After Hour
Spike Lee pleads the 25th
by CHRIS FUJIWARA
The 25th Hour. Directed by Spike Lee. Written by David Benioff, based on his novel. With
Edward Norton, Philip Seymour Hoffman, Barry Pepper, Rosario Dawson, Anna
Paquin, and Brian Cox. A Touchstone Pictures release (134 minutes). At the
Showcase (Warwick and Seekonk 1-10 only).

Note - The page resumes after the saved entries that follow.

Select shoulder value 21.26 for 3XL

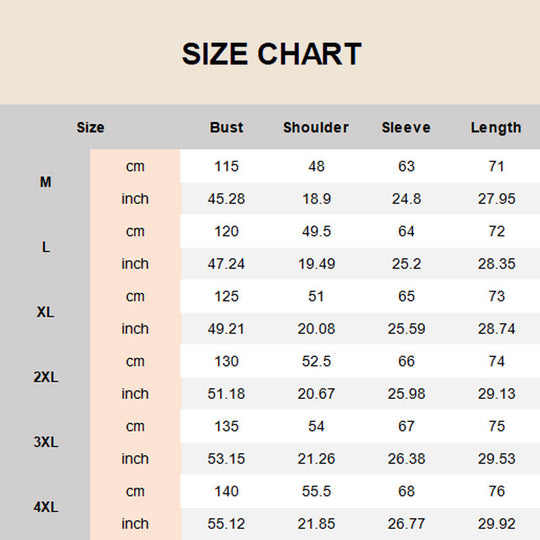tap(316, 459)
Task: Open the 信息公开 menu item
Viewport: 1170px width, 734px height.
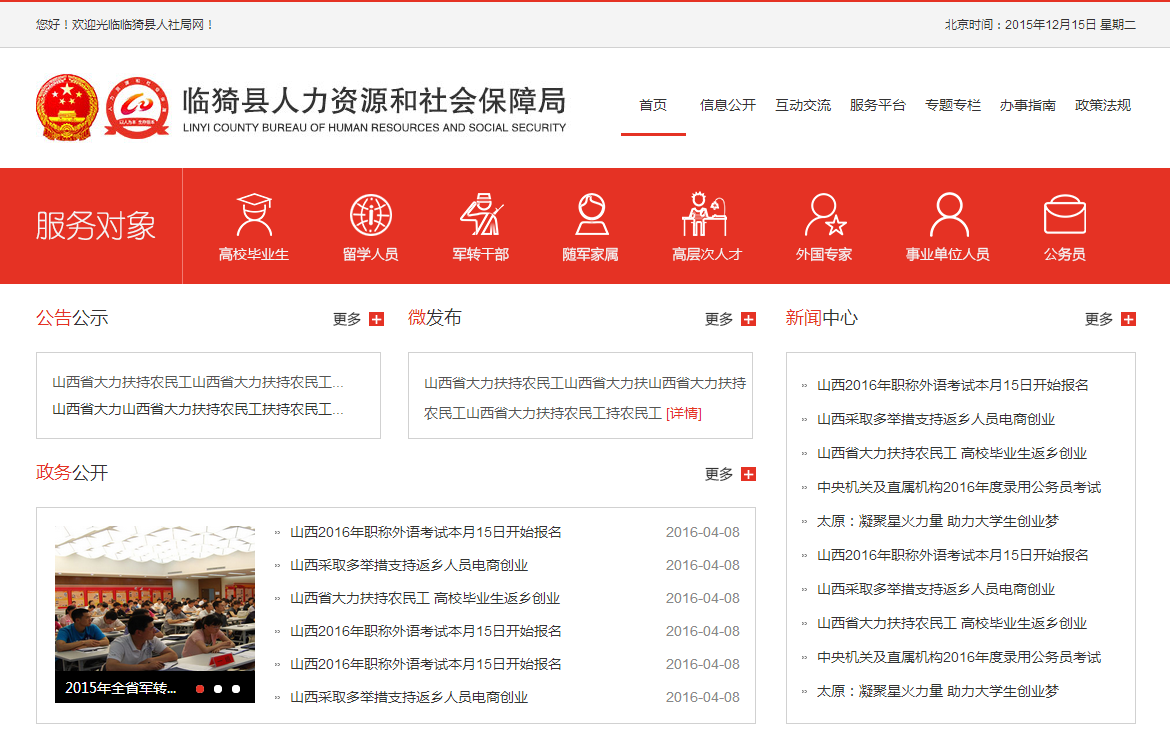Action: tap(728, 104)
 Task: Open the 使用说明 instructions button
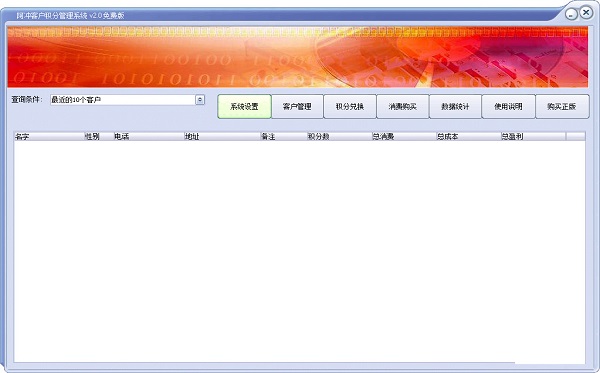click(x=508, y=107)
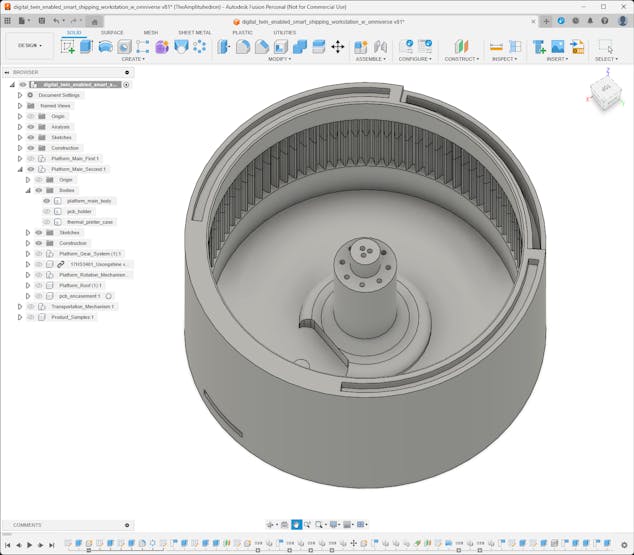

The main idea of 25th Hour is so strong, I almost wish it had been
protected from Spike Lee's mind. But if it's to Lee that this film owes its
crudeness, unevenness, and stridency, it's also to him that it owes much of its
emotional force.
The story unfolds on the last day before Monty (Edward Norton), a successful
drug dealer who's been caught by the DEA, must report to prison to serve a
seven-year sentence. Because Lee and screenwriter David Benioff (who adapted
his own novel) take their time about making Monty's predicament explicit, the
its tension and sadness get a chance to exist on their own. At its best,
25th Hour is a film of moods, where what's not expressed is more
important than what is. Much of the dialogue consists of avoidance maneuvers by
which Monty and those close to him -- his girlfriend (Rosario Dawson), his
father (Brian Cox), and his two best friends, Frank (Barry Pepper) and Jake
(Philip Seymour Hoffman) -- circle around the hopeless reality.
The film is immersed in New Yorkishness. The main titles appear over a
romanticized nocturnal Manhattan skyline. Lee takes us on a tour of Manhattan:
an esplanade along the East River, the trading floor of an investment bank. The
narrative is filled with the kind of chance encounters whose possibility is so
important to city life: Monty picking up a wounded dog, a prep-school teacher
and his student running into each other outside a club. And New York
multiculturalism is a big part of the movie too: Monty visits his dad's "Irish"
bar, mixes with Russian and Ukrainian gangsters, and has a Puerto Rican
girlfriend.
It's in trying to make New York an explicit theme rather than a pervasive
presence that 25th Hour goes wrong -- disastrously. The sight of the
words "Fuck you!" scrawled in the corner of a bathroom mirror in a bar touches
off a long rant in which Monty says "Fuck you" to everything that bothers him
about New York: Pakistani cab drivers, Korean grocers, gay men, and so on, each
target appearing on cue in a montage of snapshots of stereotypes. No doubt Lee
wants to shock us viewers out from behind our PC cover and get us to admit that
we all view people as stereotypes. But he makes it too easy for us to reject
Monty: the stereotypes are all images that would flash inside the skull of a
rich white heterosexual male New Yorker with no political awareness. By the
time Monty reaches "Fuck Osama bin Laden," Lee's presumption of a visceral
response from the audience is as unpleasantly clear as the irrelevance of the
scene (or the response) to the main concerns of the movie.
The next low point comes in a scene in Frank's high-rise apartment. The camera
creeps up to Frank and Jake and tilts down, revealing a perfect view of Ground
Zero through the window. (Juxtaposed with this image, the Middle Eastern vocal
in Terence Blanchard's terrible score can only be heard as a reference to
al-Qaeda.) The use of Ground Zero as a backdrop for the friends' bad
faux improvised dialogue is insulting. It's irrelevant to the scene,
which is itself gratuitous (reviewing Monty's situation, the two men merely
state things the audience already knows or can figure out). I suppose both this
scene and the bathroom-mirror one can be defended as "essayistic" and
"Godardian" -- as if Lee were making a movie about whatever's on his mind. But
no essay should be as exploitative and pretentious as this one, or, for that
matter, as the unctuous, overwritten encomium on rural America, recited by
Brian Cox as if he were narrating a Chrysler industrial, that mars the film's
striking conclusion.
If in spite of everything 25th Hour is affecting, that's partly because
there are some fine performances, especially Norton's, and because the terrible
energy of the theme of Monty's last night of freedom charges the atmosphere of
the film's best sequence -- a long sequence in a nightclub. The narrative flow
is casual and evocative, and Lee's pace is relaxed enough to let him revel in
an extended-time shot of Anna Paquin's high-school student, moisture glistening
on her Ecstasy-sensitized skin, moving across the room as if she were picking
her way over the bodies at an orgy. The sequence, combining a sense of pleasure
in spending time with the haunting awareness that time is being wasted, is the
heart of the film, and by itself it justifies 25th Hour.